#### WHAT YOU NEED TO DO:
Look through the listing below for the string "Campingurlaub". Show each line where it occurs.
[[ ENTRIES PROVIDED, beginning ]]
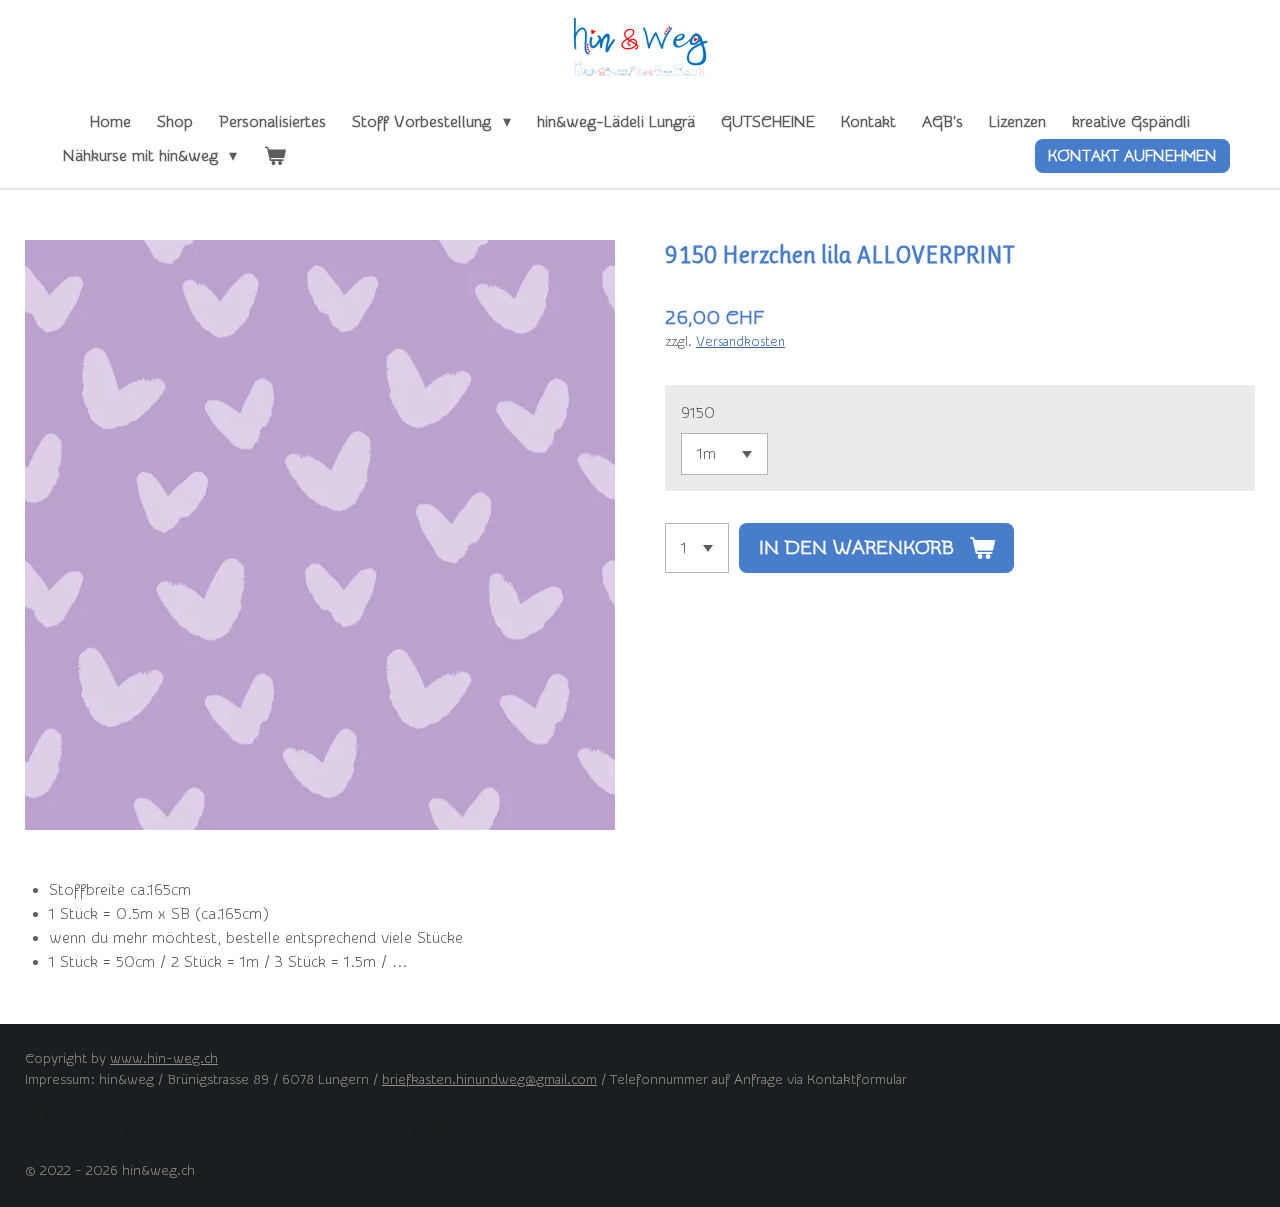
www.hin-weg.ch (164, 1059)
[[ ENTRIES PROVIDED, end ]]
[[ ENTRIES PROVIDED, beginning ]]
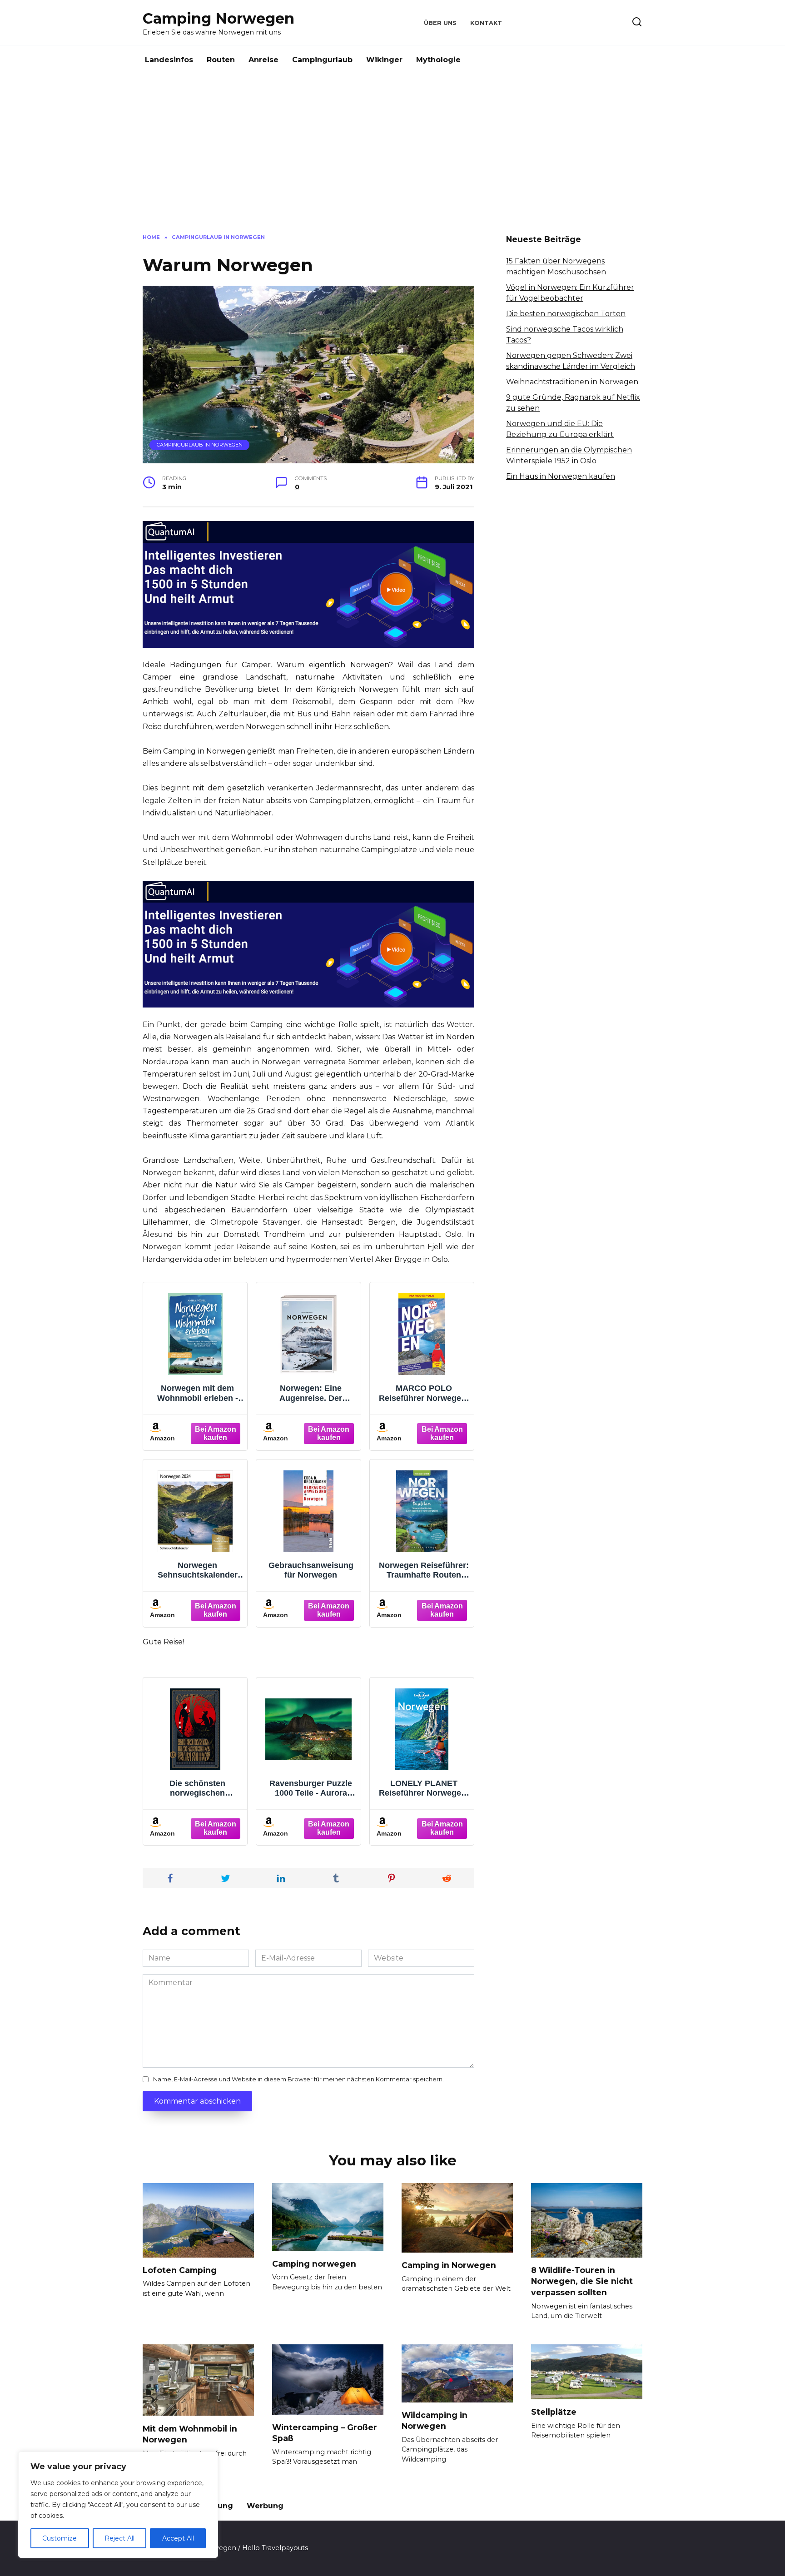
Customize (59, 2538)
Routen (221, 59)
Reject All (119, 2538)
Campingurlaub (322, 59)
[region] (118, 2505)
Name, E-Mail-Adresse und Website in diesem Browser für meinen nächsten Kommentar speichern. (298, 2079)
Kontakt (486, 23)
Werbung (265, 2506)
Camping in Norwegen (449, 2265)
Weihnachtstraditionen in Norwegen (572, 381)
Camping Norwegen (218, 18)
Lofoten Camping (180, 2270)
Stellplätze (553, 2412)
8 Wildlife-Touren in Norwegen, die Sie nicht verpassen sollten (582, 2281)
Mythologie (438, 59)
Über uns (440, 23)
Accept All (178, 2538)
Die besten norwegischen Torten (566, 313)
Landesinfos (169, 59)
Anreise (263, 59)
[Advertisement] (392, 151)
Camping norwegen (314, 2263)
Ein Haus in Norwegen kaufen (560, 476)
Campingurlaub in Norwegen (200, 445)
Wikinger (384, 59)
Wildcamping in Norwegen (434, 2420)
[[ ENTRIES PROVIDED, end ]]
[[ ENTRIES PROVIDED, beginning ]]
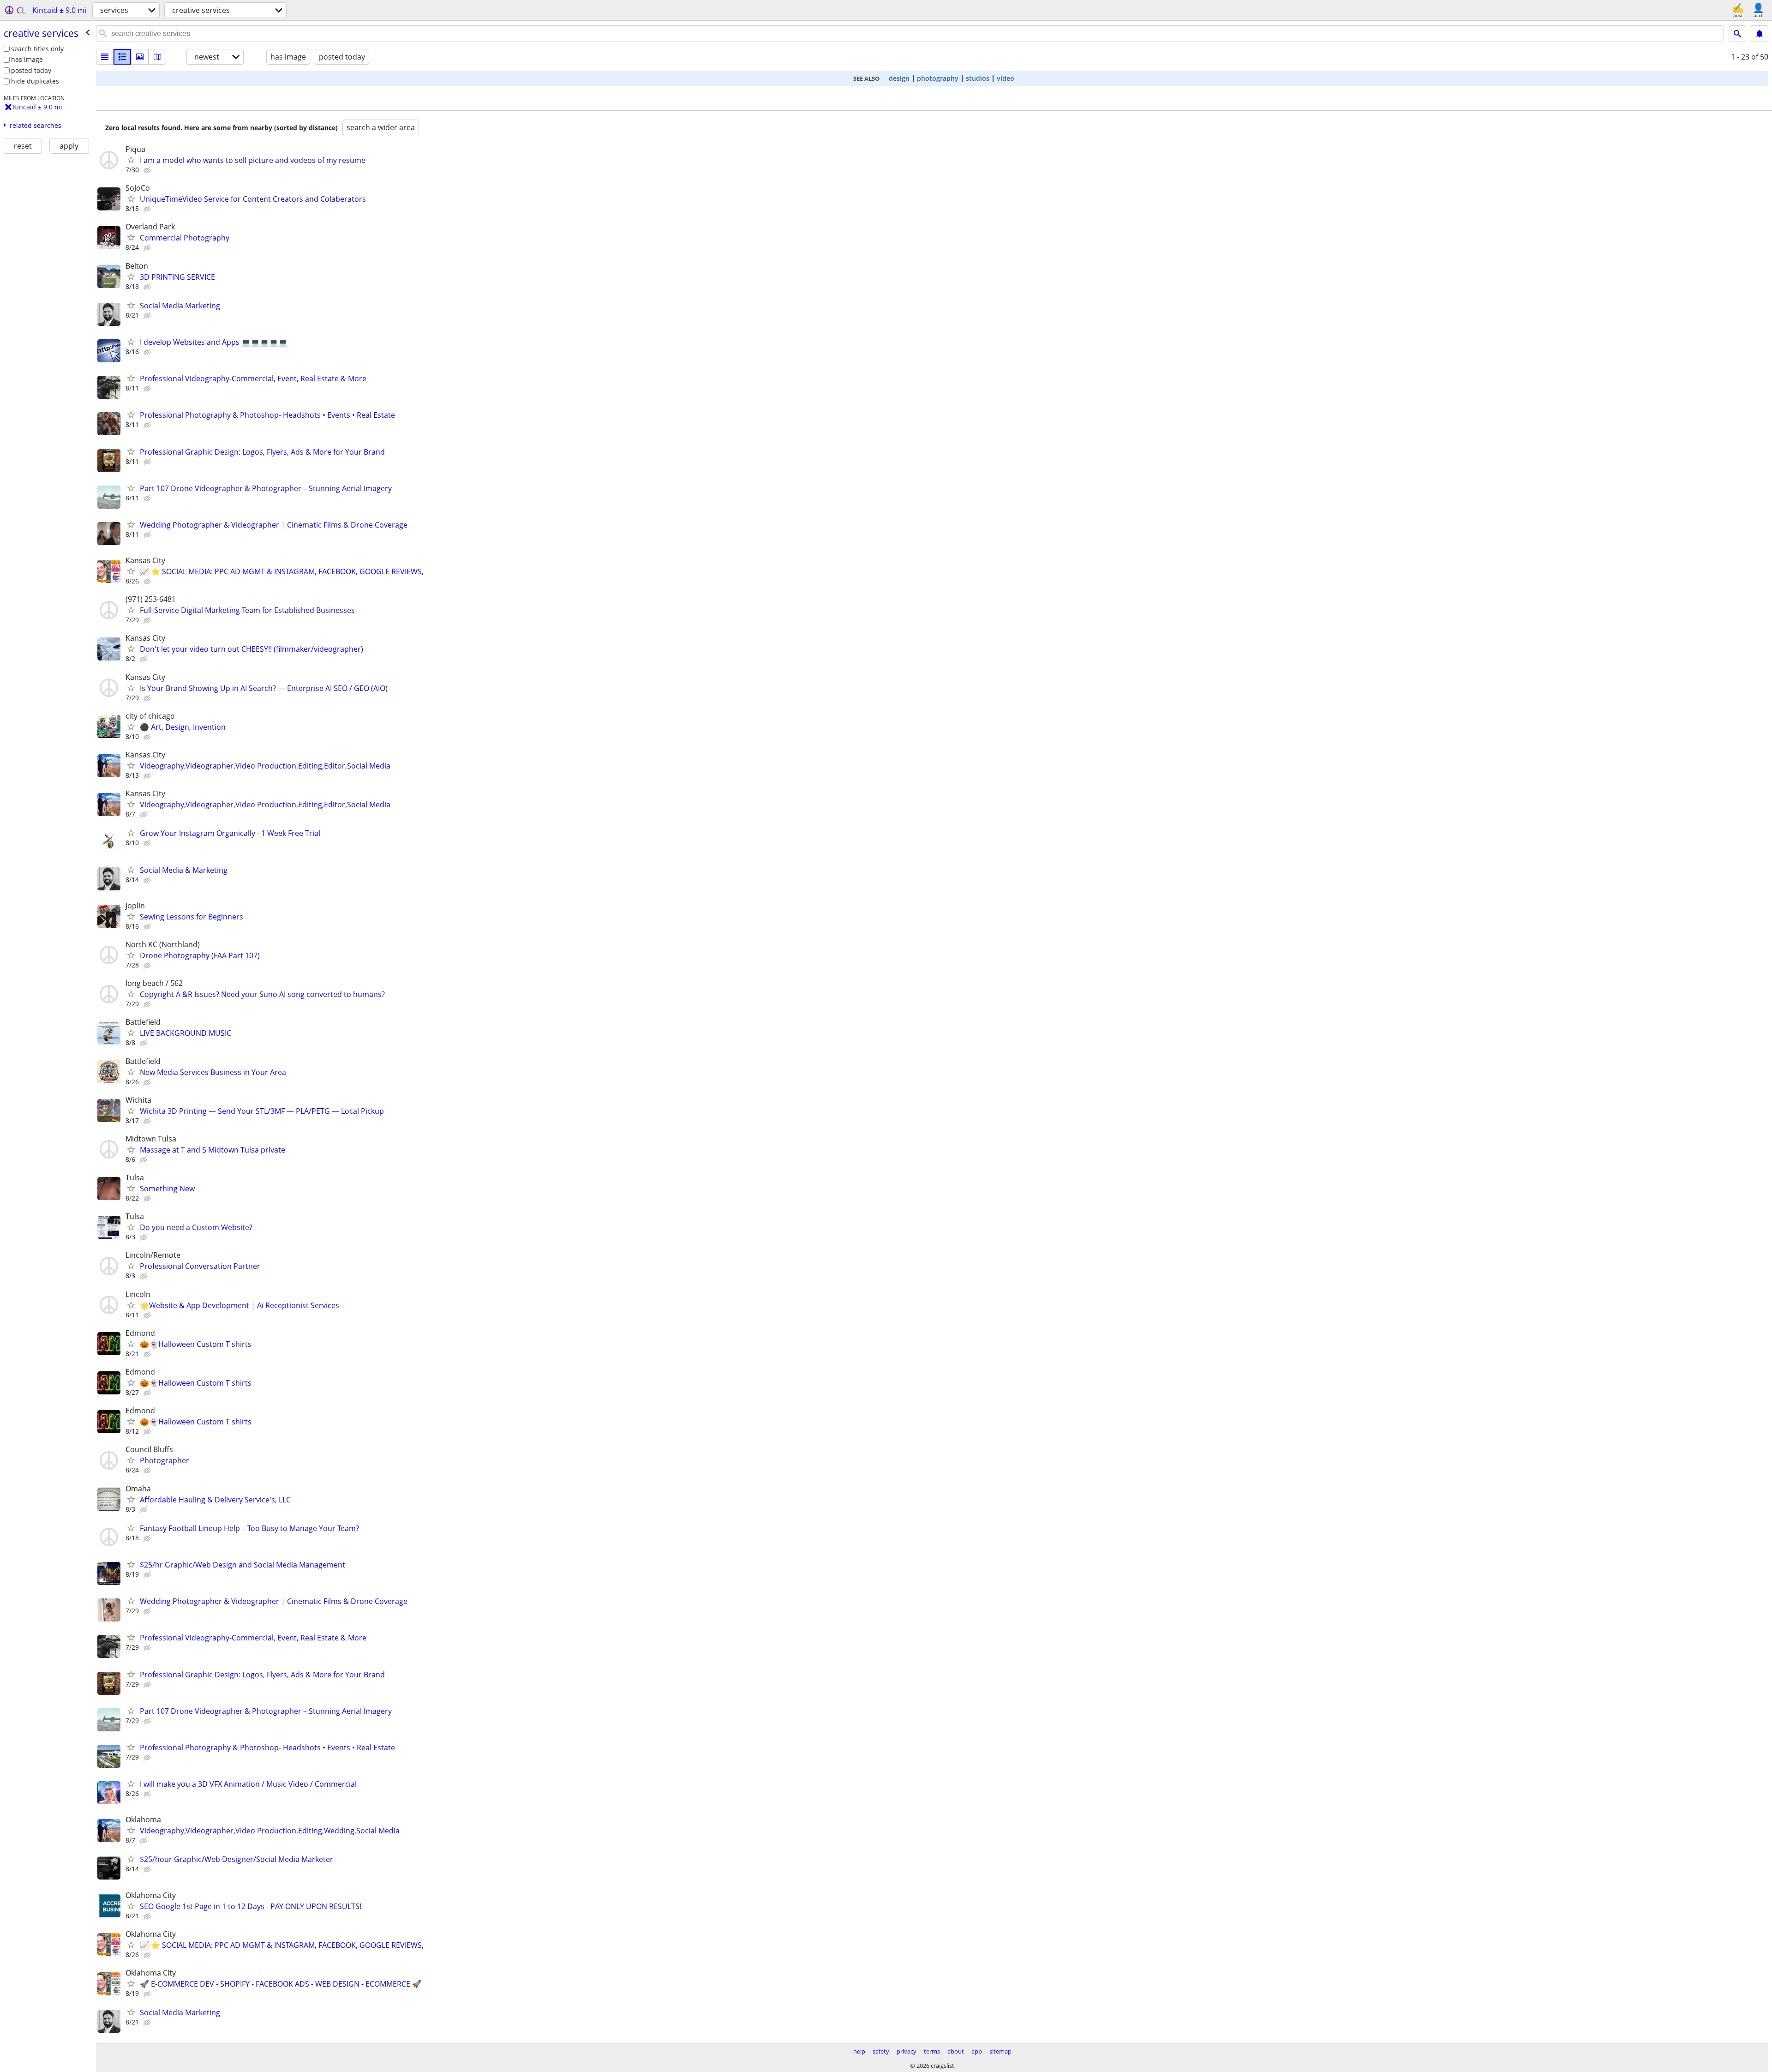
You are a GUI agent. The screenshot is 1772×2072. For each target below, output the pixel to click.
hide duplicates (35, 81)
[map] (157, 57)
[[ ENTRIES PROVIDED, end ]]
#### RESULT OF THIS TASK:
Campingurlaub (322, 59)
Campingurlaub in Norwegen (200, 445)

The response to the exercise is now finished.